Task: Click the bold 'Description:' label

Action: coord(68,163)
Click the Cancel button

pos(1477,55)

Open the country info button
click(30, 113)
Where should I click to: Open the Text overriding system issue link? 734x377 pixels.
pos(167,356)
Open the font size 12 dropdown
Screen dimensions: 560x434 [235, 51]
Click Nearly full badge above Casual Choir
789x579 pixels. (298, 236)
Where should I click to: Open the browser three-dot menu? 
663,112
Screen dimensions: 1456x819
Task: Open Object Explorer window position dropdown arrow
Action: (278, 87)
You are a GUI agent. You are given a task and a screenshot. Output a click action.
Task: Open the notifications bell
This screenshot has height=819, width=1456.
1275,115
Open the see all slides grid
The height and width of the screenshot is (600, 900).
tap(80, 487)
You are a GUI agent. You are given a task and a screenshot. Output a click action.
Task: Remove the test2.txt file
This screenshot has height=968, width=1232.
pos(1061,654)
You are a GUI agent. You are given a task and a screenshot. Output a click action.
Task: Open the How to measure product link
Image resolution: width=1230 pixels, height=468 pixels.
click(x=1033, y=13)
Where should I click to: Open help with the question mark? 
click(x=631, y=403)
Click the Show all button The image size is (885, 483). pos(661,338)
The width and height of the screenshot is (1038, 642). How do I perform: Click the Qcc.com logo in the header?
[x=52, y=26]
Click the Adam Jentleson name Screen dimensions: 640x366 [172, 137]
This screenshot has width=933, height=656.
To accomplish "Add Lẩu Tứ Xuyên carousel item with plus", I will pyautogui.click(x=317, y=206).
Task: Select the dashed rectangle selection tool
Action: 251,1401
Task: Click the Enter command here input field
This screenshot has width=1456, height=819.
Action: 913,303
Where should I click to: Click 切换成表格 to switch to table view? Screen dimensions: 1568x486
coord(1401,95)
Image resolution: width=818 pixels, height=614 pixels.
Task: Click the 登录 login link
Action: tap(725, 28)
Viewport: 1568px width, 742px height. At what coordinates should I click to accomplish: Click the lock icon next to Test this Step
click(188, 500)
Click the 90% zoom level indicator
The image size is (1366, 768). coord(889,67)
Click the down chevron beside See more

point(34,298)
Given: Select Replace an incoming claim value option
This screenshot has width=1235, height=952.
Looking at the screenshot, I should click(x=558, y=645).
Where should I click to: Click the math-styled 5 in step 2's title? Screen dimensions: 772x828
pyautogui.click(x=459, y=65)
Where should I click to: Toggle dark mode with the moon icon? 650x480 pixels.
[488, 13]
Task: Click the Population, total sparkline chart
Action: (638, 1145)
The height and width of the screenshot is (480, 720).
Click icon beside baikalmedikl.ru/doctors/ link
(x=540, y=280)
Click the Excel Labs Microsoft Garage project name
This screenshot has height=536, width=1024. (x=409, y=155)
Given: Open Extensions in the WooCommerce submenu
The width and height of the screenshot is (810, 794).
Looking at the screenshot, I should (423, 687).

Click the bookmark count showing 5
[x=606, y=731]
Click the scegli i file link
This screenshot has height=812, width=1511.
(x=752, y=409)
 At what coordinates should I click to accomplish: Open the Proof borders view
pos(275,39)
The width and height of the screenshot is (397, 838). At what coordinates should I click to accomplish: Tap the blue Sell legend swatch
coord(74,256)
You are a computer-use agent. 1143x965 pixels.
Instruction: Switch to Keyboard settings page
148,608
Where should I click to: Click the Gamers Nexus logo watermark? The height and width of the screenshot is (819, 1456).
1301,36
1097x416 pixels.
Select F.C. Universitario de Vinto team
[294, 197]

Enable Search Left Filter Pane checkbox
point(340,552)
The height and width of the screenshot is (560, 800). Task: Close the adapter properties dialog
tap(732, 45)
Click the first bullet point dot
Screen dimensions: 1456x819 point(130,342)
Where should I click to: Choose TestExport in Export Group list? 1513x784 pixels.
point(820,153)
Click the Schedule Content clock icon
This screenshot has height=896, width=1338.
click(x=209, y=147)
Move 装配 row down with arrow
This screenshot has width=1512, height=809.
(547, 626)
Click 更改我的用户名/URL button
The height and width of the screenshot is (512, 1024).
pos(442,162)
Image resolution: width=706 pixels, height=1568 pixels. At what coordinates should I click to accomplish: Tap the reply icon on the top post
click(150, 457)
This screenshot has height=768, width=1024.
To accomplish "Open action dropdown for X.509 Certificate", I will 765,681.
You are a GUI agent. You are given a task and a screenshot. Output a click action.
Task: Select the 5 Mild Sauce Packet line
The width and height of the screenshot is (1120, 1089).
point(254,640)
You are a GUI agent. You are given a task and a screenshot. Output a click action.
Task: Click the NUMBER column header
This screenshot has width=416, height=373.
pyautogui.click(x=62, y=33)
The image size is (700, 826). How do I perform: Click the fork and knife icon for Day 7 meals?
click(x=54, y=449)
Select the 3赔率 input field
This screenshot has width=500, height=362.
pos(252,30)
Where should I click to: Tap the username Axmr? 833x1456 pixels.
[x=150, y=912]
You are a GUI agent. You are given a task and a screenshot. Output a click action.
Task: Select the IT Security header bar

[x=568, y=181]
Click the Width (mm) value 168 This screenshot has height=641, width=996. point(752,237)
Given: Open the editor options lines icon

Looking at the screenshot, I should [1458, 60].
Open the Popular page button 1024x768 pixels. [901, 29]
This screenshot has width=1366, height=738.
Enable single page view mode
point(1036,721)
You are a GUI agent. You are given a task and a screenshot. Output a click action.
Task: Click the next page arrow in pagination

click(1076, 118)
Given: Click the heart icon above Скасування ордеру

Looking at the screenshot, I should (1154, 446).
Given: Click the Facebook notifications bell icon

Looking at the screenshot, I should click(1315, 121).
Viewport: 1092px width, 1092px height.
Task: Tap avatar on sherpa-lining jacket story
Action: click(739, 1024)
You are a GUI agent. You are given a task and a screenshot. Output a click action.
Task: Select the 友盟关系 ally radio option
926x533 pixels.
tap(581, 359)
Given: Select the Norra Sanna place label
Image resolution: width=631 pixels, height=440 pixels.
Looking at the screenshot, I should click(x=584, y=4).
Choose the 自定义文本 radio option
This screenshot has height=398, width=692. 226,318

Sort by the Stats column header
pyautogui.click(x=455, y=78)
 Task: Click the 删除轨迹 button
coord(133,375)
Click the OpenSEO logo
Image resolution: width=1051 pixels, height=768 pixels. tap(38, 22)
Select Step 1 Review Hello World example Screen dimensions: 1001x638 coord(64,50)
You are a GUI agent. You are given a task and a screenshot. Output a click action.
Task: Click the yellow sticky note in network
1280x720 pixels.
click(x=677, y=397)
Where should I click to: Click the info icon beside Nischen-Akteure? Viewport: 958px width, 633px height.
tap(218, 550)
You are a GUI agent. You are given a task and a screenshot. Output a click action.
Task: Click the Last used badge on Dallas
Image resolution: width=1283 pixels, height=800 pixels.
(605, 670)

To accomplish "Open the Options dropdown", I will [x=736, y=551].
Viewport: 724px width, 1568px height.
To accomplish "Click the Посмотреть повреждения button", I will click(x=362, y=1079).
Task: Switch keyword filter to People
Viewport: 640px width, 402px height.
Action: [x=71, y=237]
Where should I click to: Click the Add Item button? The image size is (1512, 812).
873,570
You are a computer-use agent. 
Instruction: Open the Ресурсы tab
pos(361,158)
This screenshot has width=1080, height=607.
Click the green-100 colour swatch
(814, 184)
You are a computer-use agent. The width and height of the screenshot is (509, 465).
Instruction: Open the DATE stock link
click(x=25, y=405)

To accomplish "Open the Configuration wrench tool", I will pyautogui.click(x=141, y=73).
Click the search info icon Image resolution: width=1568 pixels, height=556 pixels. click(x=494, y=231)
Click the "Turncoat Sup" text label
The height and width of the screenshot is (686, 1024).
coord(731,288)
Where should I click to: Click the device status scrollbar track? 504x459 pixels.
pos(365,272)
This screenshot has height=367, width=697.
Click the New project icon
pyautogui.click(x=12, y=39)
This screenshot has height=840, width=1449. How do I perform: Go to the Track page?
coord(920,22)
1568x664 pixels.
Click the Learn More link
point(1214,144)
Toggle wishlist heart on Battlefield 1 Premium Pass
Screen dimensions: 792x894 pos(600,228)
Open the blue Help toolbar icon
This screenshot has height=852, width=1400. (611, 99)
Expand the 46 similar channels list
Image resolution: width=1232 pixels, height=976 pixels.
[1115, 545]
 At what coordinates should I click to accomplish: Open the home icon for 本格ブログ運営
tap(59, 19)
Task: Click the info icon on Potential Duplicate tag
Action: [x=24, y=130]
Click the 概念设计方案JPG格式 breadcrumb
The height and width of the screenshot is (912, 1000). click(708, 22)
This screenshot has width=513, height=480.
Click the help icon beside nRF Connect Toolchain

--

* _Instruction_
Reproduce the lines starting with the one containing "Where should I click to: Tap" and going on through the one containing "Click the Width", including the requests, and scale every click coordinate in the answers by 1.6, rounding to whole numbers with halves going up. Leave all other numbers and text as they are.

* _Worked solution_
Where should I click to: Tap the username Axmr? 833x1456 pixels.
[x=240, y=1459]
You are a GUI agent. You are given a task and a screenshot. Output a click action.
Task: Select the IT Security header bar

[x=909, y=290]
Click the Width (mm) value 168 This screenshot has height=641, width=996. point(1203,379)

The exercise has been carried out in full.